Generator Architecture

Tried a few generator designs before landing on grouped Conv1D over the STFT. An early attempt using a standard Conv2D over the full spectrogram treated frequency as just another spatial dimension. It worked, but it ignored the structure of STFT data. The grouped design (one filter group per frequency bin) is more physically motivated and learned faster. The Complex2Real and Real2Complex layers interleave the real and imaginary components of each FFT bin so standard Conv1D layers can process them without needing built-in complex-number support.

Phase 2

Discriminator & Loss Balancing

Adapted the HiFi-GAN discriminator from the original PyTorch implementation to TensorFlow/Keras. The PeriodDiscriminator required careful padding logic: the period reshape only works cleanly when the time dimension is divisible by the period, so dynamic zero-padding is added at build time. Loss weight tuning was iterative. Too much coherence loss and the generator produced outputs with severe timbral drift; too little and it learned to return near-copies of the input.

Phase 3

HPC Training & Inference

Trained on ROSIE (a university high-performance computing cluster) using a Dockerized TensorFlow GPU environment. TensorFlow 2.12 didn’t include SpectralNormalization in Keras yet, so a custom implementation was included for portability. The inference script saves paired mono/stereo WAV files with the log-mel spectrogram difference in the filename for easy perceptual evaluation.

Key Technical Decisions

Why frequency-domain generation instead of waveform-domain? Working directly on waveforms (as WaveNet or HiFi-GAN do for synthesis) means the model must learn to produce 22,050 samples per second of coherent audio, a difficult temporal dependency problem. Operating on STFT bins instead lets the model work with a much more compact representation, and the grouped convolution structure means each frequency band can be learned independently. The ISTFT at the end is a deterministic reconstruction, not a learned step.
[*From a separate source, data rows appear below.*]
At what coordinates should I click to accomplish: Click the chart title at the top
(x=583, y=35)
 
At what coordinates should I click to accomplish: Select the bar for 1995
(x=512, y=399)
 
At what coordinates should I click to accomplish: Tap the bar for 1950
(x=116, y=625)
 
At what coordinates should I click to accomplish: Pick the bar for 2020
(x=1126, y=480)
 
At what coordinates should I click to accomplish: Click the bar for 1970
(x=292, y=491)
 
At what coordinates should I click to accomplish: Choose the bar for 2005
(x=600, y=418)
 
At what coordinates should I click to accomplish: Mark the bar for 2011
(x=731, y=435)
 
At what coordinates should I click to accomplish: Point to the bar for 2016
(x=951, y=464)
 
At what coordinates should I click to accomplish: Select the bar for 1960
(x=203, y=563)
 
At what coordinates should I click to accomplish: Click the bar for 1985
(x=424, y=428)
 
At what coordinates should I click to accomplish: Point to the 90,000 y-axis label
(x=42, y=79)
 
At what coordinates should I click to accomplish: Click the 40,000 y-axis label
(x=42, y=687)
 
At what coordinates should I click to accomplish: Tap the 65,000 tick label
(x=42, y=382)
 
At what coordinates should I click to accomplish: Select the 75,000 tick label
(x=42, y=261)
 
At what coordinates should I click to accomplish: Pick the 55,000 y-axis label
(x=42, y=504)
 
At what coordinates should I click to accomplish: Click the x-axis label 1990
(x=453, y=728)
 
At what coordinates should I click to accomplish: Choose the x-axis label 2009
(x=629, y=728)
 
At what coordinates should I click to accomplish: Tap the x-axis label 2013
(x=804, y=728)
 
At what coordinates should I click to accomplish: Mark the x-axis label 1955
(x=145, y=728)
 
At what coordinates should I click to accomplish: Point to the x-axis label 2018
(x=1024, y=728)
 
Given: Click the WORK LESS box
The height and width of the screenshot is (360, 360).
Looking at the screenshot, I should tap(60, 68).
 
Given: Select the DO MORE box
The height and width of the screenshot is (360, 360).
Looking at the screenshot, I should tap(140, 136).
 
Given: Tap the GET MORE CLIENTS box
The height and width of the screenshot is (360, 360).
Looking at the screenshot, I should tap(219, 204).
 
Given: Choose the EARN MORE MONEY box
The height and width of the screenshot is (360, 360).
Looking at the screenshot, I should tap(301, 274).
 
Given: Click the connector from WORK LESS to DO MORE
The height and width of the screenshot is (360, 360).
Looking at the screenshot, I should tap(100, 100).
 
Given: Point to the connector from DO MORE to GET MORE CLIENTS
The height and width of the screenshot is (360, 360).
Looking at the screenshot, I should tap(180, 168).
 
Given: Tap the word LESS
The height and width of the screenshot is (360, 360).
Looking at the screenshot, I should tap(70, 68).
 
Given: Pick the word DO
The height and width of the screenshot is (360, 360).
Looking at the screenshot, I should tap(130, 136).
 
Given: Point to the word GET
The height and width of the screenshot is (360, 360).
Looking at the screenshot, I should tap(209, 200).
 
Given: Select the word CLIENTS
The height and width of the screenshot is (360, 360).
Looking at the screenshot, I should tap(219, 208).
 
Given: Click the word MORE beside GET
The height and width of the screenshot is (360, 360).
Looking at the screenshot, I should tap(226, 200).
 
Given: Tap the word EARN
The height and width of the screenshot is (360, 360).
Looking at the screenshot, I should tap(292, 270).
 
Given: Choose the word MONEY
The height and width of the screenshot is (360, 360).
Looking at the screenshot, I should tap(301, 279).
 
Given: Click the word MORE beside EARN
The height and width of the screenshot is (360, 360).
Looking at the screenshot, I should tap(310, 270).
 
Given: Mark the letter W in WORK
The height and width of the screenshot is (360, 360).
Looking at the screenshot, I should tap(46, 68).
Why M/S (Mid/Side) encoding for the output? M/S is a stereo encoding where $\text{left} = \frac{\text{mid} + \text{side}}{2}$ and $\text{right} = \frac{\text{mid} - \text{side}}{2}$ . The “mid” channel captures what’s common to both ears; the “side” channel captures the difference. For this task, the mid channel is just the original mono input, and the side channel is the decorrelated output from the generator. This guarantees the result is centered correctly; you’re not separately predicting two arbitrary channels and hoping they combine right.

Why MUSDB18HQ as training data? It’s one of the few publicly available datasets of full-mix professionally recorded stereo music with clean separation between train/valid/test splits. Real stereo recordings are the ground truth for what natural decorrelation looks like. Using a music dataset means the discriminator learns from genuine stereo, not synthetic or processed content.

Lessons Learned

The hardest part wasn’t the model; it was verifying audio quality perceptually. Loss curves going down doesn’t mean the audio sounds good. Coherence loss can decrease while the generator learns to produce a channel that is spectrally incoherent but also sounds wrong. The most useful evaluation tool turned out to be saving stereo WAV files at regular checkpoints and just listening. The log-mel spectrogram difference metric in the inference script is a useful secondary signal, but your ears catch things it misses.

The other lesson was about TF graph tracing and checkpointing. The @tf.function decorator traces the training loop into a static graph, which is fast, but only as long as the model’s data structures don’t change shape between calls. Adding layers to a Sequential inside build() by insertion (not append) caused silent checkpointing failures where the checkpoint would save but refuse to restore correctly. Switching to append-only construction fixed it, but tracking down the cause took longer than it should have.